SENT. CORTE COST. N. 229/2013

• Nel caso di specie, la Corte ritiene che i commi 1, 2, 3, 3-sexies ed 8 dell’art. 4 del decreto Spending Review dettino una disciplina puntuale e dettagliata, tale da vincolare totalmente le scelte delle Regioni, con conseguente lesione dell’autonomia organizzativa delle stesse.

• Viene pertanto dichiarata l’illegittimità costituzionale dei commi da ultimo citati dell’art. 4 del decreto Spending Review, nella parte in cui si riferiscono anche alle Regioni, ferma la loro applicazione nei confronti delle altre pubbliche amministrazioni quali elencate all’art. 1, comma 2, del D. Lgs. n. 165/2001.

SENT. CORTE COST. N. 236/2013

• La Corte dichiara costituzionalmente illegittimo il comma 4 dell’art. 9 del decreto Spending Review, in totale disaccordo con la disciplina dettata dai commi precedenti del suddetto articolo.
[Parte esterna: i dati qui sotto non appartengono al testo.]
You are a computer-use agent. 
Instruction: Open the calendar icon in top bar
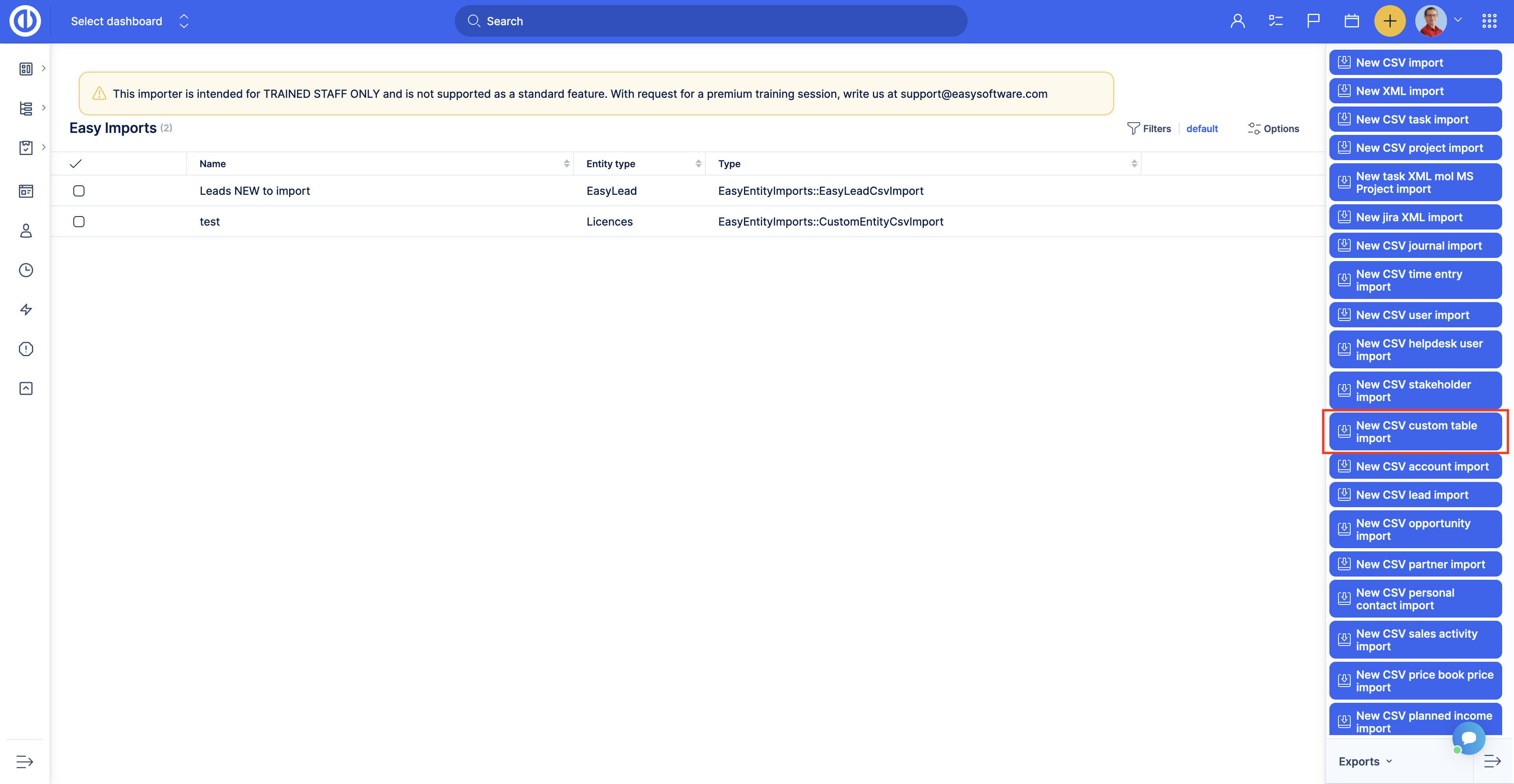[1351, 21]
• Nello specifico, l’art. 9 del D.L. n. 95/2012 introduce l’obbligo, da parte degli enti territoriali, di soppressione o accorpamento di enti, agenzie e organismi di qualsiasi natura giuridica che esercitano funzioni fondamentali di cui all’art. 117, comma 2, lett. p) della Cost., o funzioni amministrative di cui all’art. 118 della Cost.;

• In ogni caso, gli enti territoriali devono assicurare una riduzione degli oneri finanziari in misura non < al 20%;

• L’obbligo in discorso non riguarda le aziende speciali, gli enti e le istituzioni che gestiscono servizi socio-assistenziali, educativi e culturali.
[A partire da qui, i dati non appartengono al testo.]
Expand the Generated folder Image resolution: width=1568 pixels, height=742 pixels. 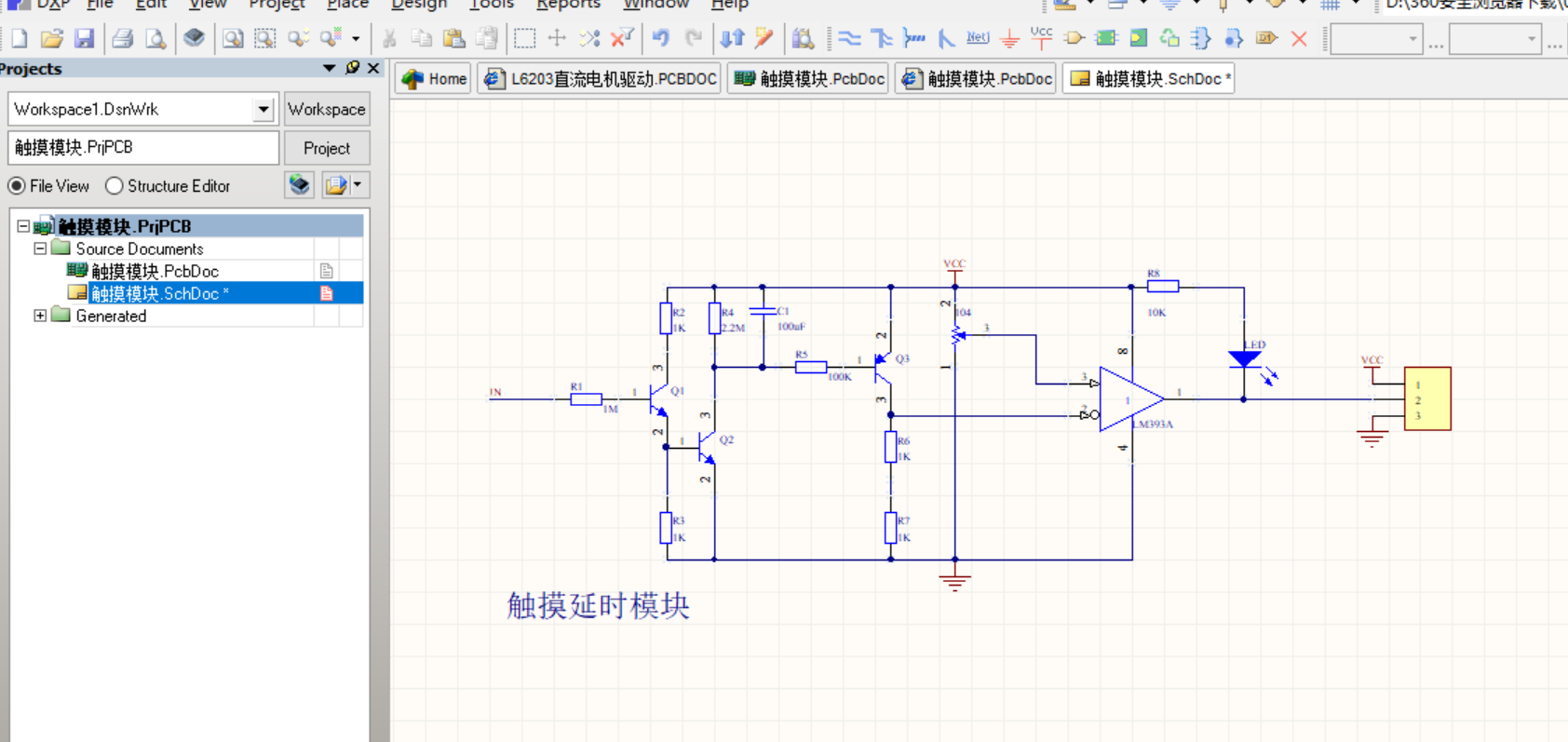pyautogui.click(x=40, y=316)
SENT. CORTE COST. N. 236/2013

• Il comma 4 dell’art. 9 del decreto Spending Review prevede che in caso di violazione dell’obbligo di soppressione/accorpamento di cui alla slide precedente, gli enti in discorso sono considerati soppressi di diritto e gli atti dagli stessi adottati sono nulli.
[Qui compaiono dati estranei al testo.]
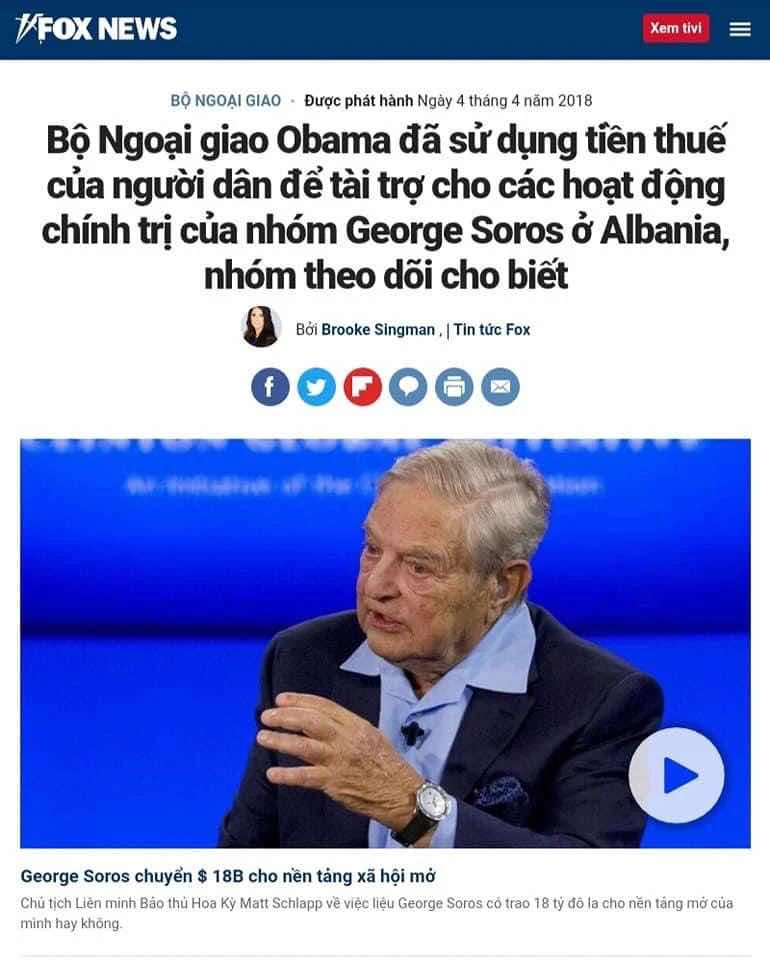This screenshot has width=770, height=960.
Task: Open the BỘ NGOẠI GIAO category link
Action: coord(226,100)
• La Corte rileva la contraddittorietà della disposizione in esame, in quanto discordante con quanto sancito dai precedenti commi 2 e 3 dell’articolo in esame, i quali prevedono un procedimento volto alla ricognizione dei suddetti enti e all’individuazione dei criteri e della tempistica per l’attuazione della norma con il coinvolgimento delle autonomie locali.

SENT. CORTE COST. N. 236/2013

• Inoltre, l’automatica soppressione di enti, agenzie e organismi comunque denominati e di qualsiasi natura giuridica che esercitano, anche in via strumentale, funzioni nell’ambito delle competenze spettanti a Comuni, Province, e Città metropolitane ai sensi dell’art. 118 Cost., prima che tali enti locali abbiano proceduto alla necessaria riorganizzazione, pone a rischio lo svolgimento delle suddette funzioni, rischio ulteriormente aggravato dalla previsione della nullità di tutti gli atti adottati successivamente allo scadere del termine;

• La Corte pertanto, ritiene che la difficoltà di individuare quali siano gli enti strumentali effettivamente soppressi e la necessità per gli enti locali di riorganizzare i servizi e le funzioni da questi svolte rendono l’art. 9, comma 4, del d.l. n. 95 del 2012 manifestamente irragionevole.